4 min
Russian President Vladimir Putin with Chinese leader Xi Jinping in Beijing, 4 February 2022.
On 14 February, the Chinese Ministry of Natural Resources (CMNR) issued a decree on the use of names on international maps. Some cities in Russia, the decree rules, must now carry Chinese names, replacing their Russian ones.
According to the 10-page document, maps covering Russia's east Siberia must carry the original Chinese names of eight large cities.
The best known, Vladivostok, the administrative capital of the region, is now to be officially called "Haishenwai".
Map of the Russian Empire dating from 1821 printed in the Lavoisnes Historical Atlas. On this map, China still possesses the territory set by the 1689 Nerchinsk Treaty.
A rocky relationship
On the eve of the Xi visit to Moscow, Russian President Vladimir Putin published a long letter eulogising the "partnership" between Moscow and Beijing, which, he says, "has always been built on mutual trust, respect for each other's sovereignty and interests." But does this reflect reality.?
"Today, Beijing emphasises that this relationship is one with no limits, that they've always been friends," Michael Dillon, a scholar with the Lao China Institute of King's College in London told RFI.
"But if you look back at the relationship, it was never very easy." He points to Mao Zedong's difficult relationship with Stalin, the Sino-Soviet rift in the 1960s, which resulted in a border war in which "Chinese and Russian lives were lost."
CMNR's announcement adds fuel to a long-simmering fire that flared up in 2020 after Russia's embassy in Beijing clumsily posted a message on Weibo, China's Twitter, about the 160th anniversary of the founding of Vladivostok.
Outraged bloggers fumed about the thousands of kilometres of land "taken" by Russia, who they said, had jumped on the bandwagon of the colonial powers hungry for Chinese territory.
The stretch of land in question became part of the Qing empire in 1689, under the Treaty of Nerchinsk, the first-ever treaty between Tsarist Russia and the Qing.
But due to corruption, foreign invasion and lacklustre government, the weakened empire was forced to sign the 1858 and 1860 Aigun and Peking Treaties which reversed the Nerchinsk document and granted the area to Russia.
After Hong Kong, what about east Siberia?
According to historian Neville Maxwell, China had good reasons to stick to the 1860 Beijing treaty with Russia, no matter how humiliating.
For one, respecting the documents implied that the United Kingdom would honour its treaties with China, including that on the fate of London's Crown colony, Hong Kong, destined to be handed back to China in 1997.
Sino-Russian border talks begun in 1964 dragged on for decades and finally resulted in a treaty signed in 2005, ironically in Vladivostok, that, according to China's Foreign Ministry, "resolved all border disputes" between Beijing and Moscow.

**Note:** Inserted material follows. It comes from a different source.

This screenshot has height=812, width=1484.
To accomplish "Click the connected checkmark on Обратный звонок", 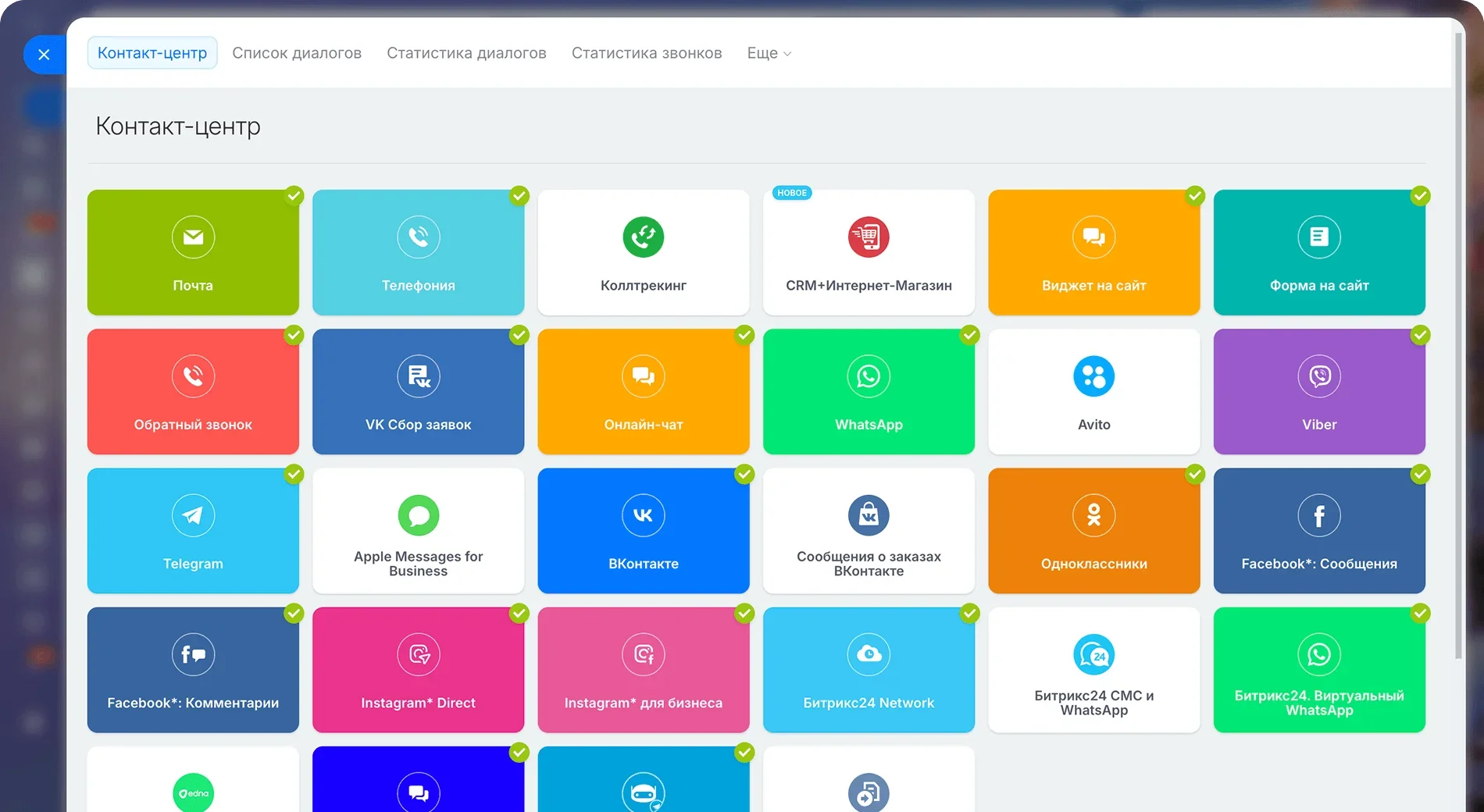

But that latest border deal merely confirmed the lines set by the1858-1860 treaties and there was no mention at all of the enormous territory north of Heilongjiang Province that had been Chinese in the preceding centuries.
Reorganising the map?
For the time being, China is not likely to stir up complications in the region as a result of its global diplomatic ambitions.
On 21 February, the Foreign Ministry issued the Global Security Initiative Concept Paper (GSI), reflecting Xi Jinping's grand plan for China as an international peacemaker, possibly hoping to replace the US as the world's major powerbroker.
Beijing helped secure a deal between Iran and Saudi Arabia in early March with the two arch-enemies agreeing to re-open their respective embassies.
Xi's visit to Moscow and a proposal to end the war in Ukraine fit into this trend. The ultimate goal is to create stability along Beijing's multi-billion dollar "Belt and Road Initiative".
The Chinese president, during this week's meeting with Russian Prime Minister Mikhail Mishustin, described Beijing and Moscow as "great neighbouring powers" and "strategic partners," saying China would "prioritise" ties with Russia.
Xi said Chinese Premier Li Qiang would "continue to prioritise the all-round strategic partnership between China and Russia," adding that: "we are great neighbouring powers and comprehensive strategic partners."
A public friendship
However, much of the Beijing-Moscow show of friendship is a public facade.
In fact, "relations between China and Russia are on a knife's edge," Michael Dillon told RFI, adding that Putin "did not notify the Chinese in advance" of his planned invasion of Ukraine, when he met Xi just two weeks before Russian troops stormed across the border.
That may have stirred up memories of the Korean War (1950-53) where China "seems to have been dragged in against its own best interest" and witnessed hundreds of its nationals killed in action.
Although China is not directly involved in the Ukraine war, "there is a conflict within the Chinese leadership as to how far they should be supporting Putin," according to Dillon.
If the Ukraine war goes badly for Russia, China may not hesitate to dust off old territorial claims.
By insisting on giving Chinese names to cities in certain Russian territories, Beijing is letting Moscow know that it has not forgotten the vast territories it regards as historically Chinese.